Kimberly Palmer, U.S. News and World Report‘s Alpha Consumer, dropped me a line over the weekend. For an upcoming article, she’d like to interview someone who has struggled over whether to lend money to parents. If you’re willing to share your experience (and to identify yourself by name), please e-mail her [alphaconsumer *at* usnews.com] by Tuesday night.
Kimberly’s e-mail reminds me that this is an important subject for many people. Most personal finance advice deals strictly with the numbers, yet it’s the other stuff — emotional, psychological, and relationship issues — that can be most difficult to master. Here are three related discussions from the GRS archives:
- Money blueprints: What our parents taught us about money
- Ask the readers: “I’m doing well financially but my family is not”
- Financial advice from my father (when I was 19)
And here are some related articles from around the web:
Last week at Tough Money Love, Mr. TML noted that bad financial judgment tends to propagate down the family tree. As with many behaviors, we learn how to deal with money by observing what our parents do (or don’t do). We ape the actions they model.
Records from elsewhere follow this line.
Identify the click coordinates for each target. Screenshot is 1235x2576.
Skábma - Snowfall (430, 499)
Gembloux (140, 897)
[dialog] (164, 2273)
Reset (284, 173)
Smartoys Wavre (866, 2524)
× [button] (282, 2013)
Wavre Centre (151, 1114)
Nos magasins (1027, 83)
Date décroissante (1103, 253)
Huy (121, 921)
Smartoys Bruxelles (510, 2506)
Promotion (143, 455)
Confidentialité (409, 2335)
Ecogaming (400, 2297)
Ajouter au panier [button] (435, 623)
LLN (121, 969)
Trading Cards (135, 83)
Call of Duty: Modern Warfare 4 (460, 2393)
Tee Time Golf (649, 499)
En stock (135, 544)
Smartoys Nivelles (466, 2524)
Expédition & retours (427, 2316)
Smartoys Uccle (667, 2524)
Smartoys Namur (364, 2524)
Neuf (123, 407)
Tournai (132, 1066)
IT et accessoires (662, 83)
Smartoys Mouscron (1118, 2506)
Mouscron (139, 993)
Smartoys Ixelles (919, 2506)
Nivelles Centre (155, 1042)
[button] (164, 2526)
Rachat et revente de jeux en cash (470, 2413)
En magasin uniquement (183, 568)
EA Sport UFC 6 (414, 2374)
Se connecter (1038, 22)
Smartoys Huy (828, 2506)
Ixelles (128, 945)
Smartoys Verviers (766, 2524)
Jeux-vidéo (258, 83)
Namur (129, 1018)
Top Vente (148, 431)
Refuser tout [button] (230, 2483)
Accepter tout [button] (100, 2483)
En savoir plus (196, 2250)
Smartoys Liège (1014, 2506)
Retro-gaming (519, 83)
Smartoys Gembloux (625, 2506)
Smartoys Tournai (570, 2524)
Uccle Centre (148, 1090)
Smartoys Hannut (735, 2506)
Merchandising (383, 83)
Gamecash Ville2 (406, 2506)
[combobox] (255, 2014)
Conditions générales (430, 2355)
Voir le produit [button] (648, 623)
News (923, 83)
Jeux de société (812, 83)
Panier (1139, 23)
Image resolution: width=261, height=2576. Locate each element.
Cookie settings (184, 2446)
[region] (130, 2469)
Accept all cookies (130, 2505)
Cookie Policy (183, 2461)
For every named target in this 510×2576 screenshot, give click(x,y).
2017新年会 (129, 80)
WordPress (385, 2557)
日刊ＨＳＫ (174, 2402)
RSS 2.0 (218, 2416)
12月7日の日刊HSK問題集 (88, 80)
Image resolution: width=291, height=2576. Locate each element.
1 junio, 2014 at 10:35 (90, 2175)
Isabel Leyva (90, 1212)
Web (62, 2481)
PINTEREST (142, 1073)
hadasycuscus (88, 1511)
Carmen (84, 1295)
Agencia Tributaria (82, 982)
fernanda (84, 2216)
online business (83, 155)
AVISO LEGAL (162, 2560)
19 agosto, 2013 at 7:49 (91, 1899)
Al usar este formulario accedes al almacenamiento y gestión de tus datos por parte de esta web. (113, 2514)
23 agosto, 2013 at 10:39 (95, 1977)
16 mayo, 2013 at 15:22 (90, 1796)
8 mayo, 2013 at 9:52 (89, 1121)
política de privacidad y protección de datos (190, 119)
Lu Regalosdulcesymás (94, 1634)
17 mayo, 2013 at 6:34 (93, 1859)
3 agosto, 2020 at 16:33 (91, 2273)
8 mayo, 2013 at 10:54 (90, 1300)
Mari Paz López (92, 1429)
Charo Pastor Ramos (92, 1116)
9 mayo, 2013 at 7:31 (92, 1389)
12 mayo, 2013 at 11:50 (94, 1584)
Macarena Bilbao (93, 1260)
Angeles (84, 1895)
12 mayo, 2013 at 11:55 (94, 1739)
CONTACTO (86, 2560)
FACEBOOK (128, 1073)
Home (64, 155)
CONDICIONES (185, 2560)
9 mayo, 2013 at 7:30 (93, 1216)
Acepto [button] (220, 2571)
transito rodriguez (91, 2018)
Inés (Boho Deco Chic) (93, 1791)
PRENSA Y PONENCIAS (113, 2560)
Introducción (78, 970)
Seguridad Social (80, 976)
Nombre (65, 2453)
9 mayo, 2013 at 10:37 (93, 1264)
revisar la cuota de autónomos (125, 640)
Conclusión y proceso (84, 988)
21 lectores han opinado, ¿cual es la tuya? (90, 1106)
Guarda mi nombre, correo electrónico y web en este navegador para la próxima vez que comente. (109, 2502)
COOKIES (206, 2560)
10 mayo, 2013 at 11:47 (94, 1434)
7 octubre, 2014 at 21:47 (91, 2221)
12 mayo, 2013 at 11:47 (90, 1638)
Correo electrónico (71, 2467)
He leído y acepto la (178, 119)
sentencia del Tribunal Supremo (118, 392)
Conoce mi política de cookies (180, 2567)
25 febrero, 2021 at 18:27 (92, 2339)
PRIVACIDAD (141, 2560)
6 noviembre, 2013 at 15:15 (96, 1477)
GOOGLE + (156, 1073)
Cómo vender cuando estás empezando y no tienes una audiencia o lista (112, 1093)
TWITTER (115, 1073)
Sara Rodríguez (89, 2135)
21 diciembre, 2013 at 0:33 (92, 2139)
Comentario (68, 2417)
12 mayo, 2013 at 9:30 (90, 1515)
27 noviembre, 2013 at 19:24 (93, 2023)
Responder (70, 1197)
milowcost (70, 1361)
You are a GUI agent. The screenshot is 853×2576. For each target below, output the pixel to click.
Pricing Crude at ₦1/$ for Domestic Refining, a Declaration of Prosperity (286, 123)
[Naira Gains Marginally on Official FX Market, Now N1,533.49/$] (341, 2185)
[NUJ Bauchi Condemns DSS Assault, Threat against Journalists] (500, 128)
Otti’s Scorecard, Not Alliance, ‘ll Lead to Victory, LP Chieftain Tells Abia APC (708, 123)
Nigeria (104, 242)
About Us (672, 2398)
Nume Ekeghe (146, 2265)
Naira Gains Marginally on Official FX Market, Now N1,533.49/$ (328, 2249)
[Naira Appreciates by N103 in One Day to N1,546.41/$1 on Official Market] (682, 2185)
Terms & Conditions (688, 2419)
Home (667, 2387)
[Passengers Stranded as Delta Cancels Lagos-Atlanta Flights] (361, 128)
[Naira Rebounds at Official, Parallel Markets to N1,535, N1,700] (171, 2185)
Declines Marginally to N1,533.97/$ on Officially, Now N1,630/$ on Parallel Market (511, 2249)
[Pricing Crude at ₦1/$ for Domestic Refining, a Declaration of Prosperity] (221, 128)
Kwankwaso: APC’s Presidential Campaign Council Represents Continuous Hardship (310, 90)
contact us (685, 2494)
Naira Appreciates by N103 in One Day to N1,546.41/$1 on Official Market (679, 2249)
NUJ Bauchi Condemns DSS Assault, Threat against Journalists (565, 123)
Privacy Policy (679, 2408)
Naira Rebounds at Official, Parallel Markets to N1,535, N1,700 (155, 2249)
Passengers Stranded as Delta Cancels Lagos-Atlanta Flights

And then, when we have children, we pass along these same habits, both good and bad.
Jonathan at My Money Blog shared the story of a fellow he recently met who is engaged to be married. This man’s fiancee, however, has a radically different attitude toward money than he does, prompting Jonathan to ask, “Can love overcome financial incompatibility?” (We’ve discussed this at GRS many times in the past.)
Finally, it’s not just U.S. News and World Report that wants to write about how money affects relationships. Other big media publications want in on the action. Time recently explored the connection between recession and divorce. Meanwhile, Ron Lieber, who writes the “Your Money” column for The New York Times, wonders if the economic crisis means we’ll have to bail out our own family members.